Reproduce each of the following entries verbatim, with no changes to any character, spacing, or line order.

****

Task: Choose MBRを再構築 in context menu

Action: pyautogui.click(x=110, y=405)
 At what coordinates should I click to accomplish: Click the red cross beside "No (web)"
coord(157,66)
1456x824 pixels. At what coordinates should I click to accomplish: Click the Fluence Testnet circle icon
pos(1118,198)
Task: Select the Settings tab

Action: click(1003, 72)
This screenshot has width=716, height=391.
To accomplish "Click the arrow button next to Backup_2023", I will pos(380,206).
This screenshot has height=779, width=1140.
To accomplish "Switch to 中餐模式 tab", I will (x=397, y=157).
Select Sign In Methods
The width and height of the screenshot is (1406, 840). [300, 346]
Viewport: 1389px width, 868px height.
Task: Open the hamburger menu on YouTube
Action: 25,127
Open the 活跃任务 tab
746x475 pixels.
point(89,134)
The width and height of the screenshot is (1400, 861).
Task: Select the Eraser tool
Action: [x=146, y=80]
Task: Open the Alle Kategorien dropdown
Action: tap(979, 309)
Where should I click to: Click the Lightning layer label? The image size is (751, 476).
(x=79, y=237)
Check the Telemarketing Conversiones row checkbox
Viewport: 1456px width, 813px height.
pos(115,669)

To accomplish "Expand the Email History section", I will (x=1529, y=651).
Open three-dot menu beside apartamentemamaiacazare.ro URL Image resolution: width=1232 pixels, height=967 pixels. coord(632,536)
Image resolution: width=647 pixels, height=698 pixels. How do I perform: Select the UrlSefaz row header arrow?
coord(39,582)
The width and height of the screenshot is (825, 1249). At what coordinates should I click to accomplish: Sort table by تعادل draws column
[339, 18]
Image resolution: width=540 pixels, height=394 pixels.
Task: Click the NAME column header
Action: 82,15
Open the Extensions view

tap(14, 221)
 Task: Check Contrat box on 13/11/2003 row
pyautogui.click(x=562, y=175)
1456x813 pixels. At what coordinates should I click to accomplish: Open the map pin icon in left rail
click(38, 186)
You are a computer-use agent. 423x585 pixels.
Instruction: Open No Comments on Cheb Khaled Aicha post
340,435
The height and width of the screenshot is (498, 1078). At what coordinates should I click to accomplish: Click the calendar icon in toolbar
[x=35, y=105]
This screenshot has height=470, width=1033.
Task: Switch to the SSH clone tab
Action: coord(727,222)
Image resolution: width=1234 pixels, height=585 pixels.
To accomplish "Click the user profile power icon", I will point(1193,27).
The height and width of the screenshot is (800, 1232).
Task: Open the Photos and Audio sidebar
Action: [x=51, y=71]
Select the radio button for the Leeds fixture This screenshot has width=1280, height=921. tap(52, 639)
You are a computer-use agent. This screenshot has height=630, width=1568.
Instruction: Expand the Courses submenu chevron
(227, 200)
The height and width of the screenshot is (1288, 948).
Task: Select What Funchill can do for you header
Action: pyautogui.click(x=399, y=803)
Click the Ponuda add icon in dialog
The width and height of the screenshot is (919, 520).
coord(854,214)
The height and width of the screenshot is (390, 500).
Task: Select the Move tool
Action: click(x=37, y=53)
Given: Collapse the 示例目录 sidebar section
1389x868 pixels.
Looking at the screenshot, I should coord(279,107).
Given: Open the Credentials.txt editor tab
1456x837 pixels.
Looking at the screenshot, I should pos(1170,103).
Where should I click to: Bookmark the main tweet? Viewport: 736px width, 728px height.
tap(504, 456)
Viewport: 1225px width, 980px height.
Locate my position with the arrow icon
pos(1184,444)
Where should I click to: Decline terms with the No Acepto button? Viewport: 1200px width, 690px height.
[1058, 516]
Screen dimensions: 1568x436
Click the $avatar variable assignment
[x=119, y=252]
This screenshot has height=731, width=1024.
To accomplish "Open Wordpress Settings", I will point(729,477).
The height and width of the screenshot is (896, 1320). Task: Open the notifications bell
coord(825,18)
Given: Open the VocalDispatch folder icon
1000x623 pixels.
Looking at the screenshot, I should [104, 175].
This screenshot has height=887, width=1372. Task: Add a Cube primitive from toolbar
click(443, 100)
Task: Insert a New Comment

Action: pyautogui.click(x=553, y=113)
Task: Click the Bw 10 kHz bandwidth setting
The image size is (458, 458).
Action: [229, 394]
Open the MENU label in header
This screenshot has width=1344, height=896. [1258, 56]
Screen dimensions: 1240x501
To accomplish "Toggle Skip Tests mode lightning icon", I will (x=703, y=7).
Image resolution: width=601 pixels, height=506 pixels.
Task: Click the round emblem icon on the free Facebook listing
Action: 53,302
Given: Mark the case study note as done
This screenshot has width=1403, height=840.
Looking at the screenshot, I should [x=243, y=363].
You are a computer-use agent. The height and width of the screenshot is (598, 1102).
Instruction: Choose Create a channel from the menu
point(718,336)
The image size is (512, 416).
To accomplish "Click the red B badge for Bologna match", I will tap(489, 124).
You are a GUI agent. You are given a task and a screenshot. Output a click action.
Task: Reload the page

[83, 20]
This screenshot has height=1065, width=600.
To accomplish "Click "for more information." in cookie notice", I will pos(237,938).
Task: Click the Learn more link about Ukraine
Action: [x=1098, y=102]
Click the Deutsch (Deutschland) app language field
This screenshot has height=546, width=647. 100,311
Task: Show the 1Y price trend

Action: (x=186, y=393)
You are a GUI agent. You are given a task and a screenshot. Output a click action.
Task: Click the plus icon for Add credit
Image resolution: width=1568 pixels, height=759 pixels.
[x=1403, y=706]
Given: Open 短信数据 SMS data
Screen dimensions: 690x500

****

THE ANSWER:
Task: Choose MBRを再構築 in context menu

Action: pyautogui.click(x=110, y=405)
 At what coordinates should I click to accomplish: Click the red cross beside "No (web)"
coord(157,66)
1456x824 pixels. At what coordinates should I click to accomplish: Click the Fluence Testnet circle icon
pos(1118,198)
Task: Select the Settings tab

Action: click(1003, 72)
This screenshot has width=716, height=391.
To accomplish "Click the arrow button next to Backup_2023", I will pos(380,206).
This screenshot has height=779, width=1140.
To accomplish "Switch to 中餐模式 tab", I will (x=397, y=157).
Select Sign In Methods
The width and height of the screenshot is (1406, 840). [300, 346]
Viewport: 1389px width, 868px height.
Task: Open the hamburger menu on YouTube
Action: 25,127
Open the 活跃任务 tab
746x475 pixels.
point(89,134)
The width and height of the screenshot is (1400, 861).
Task: Select the Eraser tool
Action: [x=146, y=80]
Task: Open the Alle Kategorien dropdown
Action: tap(979, 309)
Where should I click to: Click the Lightning layer label? The image size is (751, 476).
(x=79, y=237)
Check the Telemarketing Conversiones row checkbox
Viewport: 1456px width, 813px height.
pos(115,669)

To accomplish "Expand the Email History section", I will (x=1529, y=651).
Open three-dot menu beside apartamentemamaiacazare.ro URL Image resolution: width=1232 pixels, height=967 pixels. coord(632,536)
Image resolution: width=647 pixels, height=698 pixels. How do I perform: Select the UrlSefaz row header arrow?
coord(39,582)
The width and height of the screenshot is (825, 1249). At what coordinates should I click to accomplish: Sort table by تعادل draws column
[339, 18]
Image resolution: width=540 pixels, height=394 pixels.
Task: Click the NAME column header
Action: 82,15
Open the Extensions view

tap(14, 221)
 Task: Check Contrat box on 13/11/2003 row
pyautogui.click(x=562, y=175)
1456x813 pixels. At what coordinates should I click to accomplish: Open the map pin icon in left rail
click(38, 186)
You are a computer-use agent. 423x585 pixels.
Instruction: Open No Comments on Cheb Khaled Aicha post
340,435
The height and width of the screenshot is (498, 1078). At what coordinates should I click to accomplish: Click the calendar icon in toolbar
[x=35, y=105]
This screenshot has height=470, width=1033.
Task: Switch to the SSH clone tab
Action: coord(727,222)
Image resolution: width=1234 pixels, height=585 pixels.
To accomplish "Click the user profile power icon", I will point(1193,27).
The height and width of the screenshot is (800, 1232).
Task: Open the Photos and Audio sidebar
Action: [x=51, y=71]
Select the radio button for the Leeds fixture This screenshot has width=1280, height=921. tap(52, 639)
You are a computer-use agent. This screenshot has height=630, width=1568.
Instruction: Expand the Courses submenu chevron
(227, 200)
The height and width of the screenshot is (1288, 948).
Task: Select What Funchill can do for you header
Action: pyautogui.click(x=399, y=803)
Click the Ponuda add icon in dialog
The width and height of the screenshot is (919, 520).
coord(854,214)
The height and width of the screenshot is (390, 500).
Task: Select the Move tool
Action: click(x=37, y=53)
Given: Collapse the 示例目录 sidebar section
1389x868 pixels.
Looking at the screenshot, I should coord(279,107).
Given: Open the Credentials.txt editor tab
1456x837 pixels.
Looking at the screenshot, I should pos(1170,103).
Where should I click to: Bookmark the main tweet? Viewport: 736px width, 728px height.
tap(504, 456)
Viewport: 1225px width, 980px height.
Locate my position with the arrow icon
pos(1184,444)
Where should I click to: Decline terms with the No Acepto button? Viewport: 1200px width, 690px height.
[1058, 516]
Screen dimensions: 1568x436
Click the $avatar variable assignment
[x=119, y=252]
This screenshot has height=731, width=1024.
To accomplish "Open Wordpress Settings", I will point(729,477).
The height and width of the screenshot is (896, 1320). Task: Open the notifications bell
coord(825,18)
Given: Open the VocalDispatch folder icon
1000x623 pixels.
Looking at the screenshot, I should [104, 175].
This screenshot has height=887, width=1372. Task: Add a Cube primitive from toolbar
click(443, 100)
Task: Insert a New Comment

Action: pyautogui.click(x=553, y=113)
Task: Click the Bw 10 kHz bandwidth setting
The image size is (458, 458).
Action: [229, 394]
Open the MENU label in header
This screenshot has width=1344, height=896. [1258, 56]
Screen dimensions: 1240x501
To accomplish "Toggle Skip Tests mode lightning icon", I will (x=703, y=7).
Image resolution: width=601 pixels, height=506 pixels.
Task: Click the round emblem icon on the free Facebook listing
Action: 53,302
Given: Mark the case study note as done
This screenshot has width=1403, height=840.
Looking at the screenshot, I should [x=243, y=363].
You are a computer-use agent. The height and width of the screenshot is (598, 1102).
Instruction: Choose Create a channel from the menu
point(718,336)
The image size is (512, 416).
To accomplish "Click the red B badge for Bologna match", I will tap(489, 124).
You are a GUI agent. You are given a task and a screenshot. Output a click action.
Task: Reload the page

[83, 20]
This screenshot has height=1065, width=600.
To accomplish "Click "for more information." in cookie notice", I will pos(237,938).
Task: Click the Learn more link about Ukraine
Action: [x=1098, y=102]
Click the Deutsch (Deutschland) app language field
This screenshot has height=546, width=647. 100,311
Task: Show the 1Y price trend

Action: (x=186, y=393)
You are a GUI agent. You are given a task and a screenshot. Output a click action.
Task: Click the plus icon for Add credit
Image resolution: width=1568 pixels, height=759 pixels.
[x=1403, y=706]
Given: Open 短信数据 SMS data
Screen dimensions: 690x500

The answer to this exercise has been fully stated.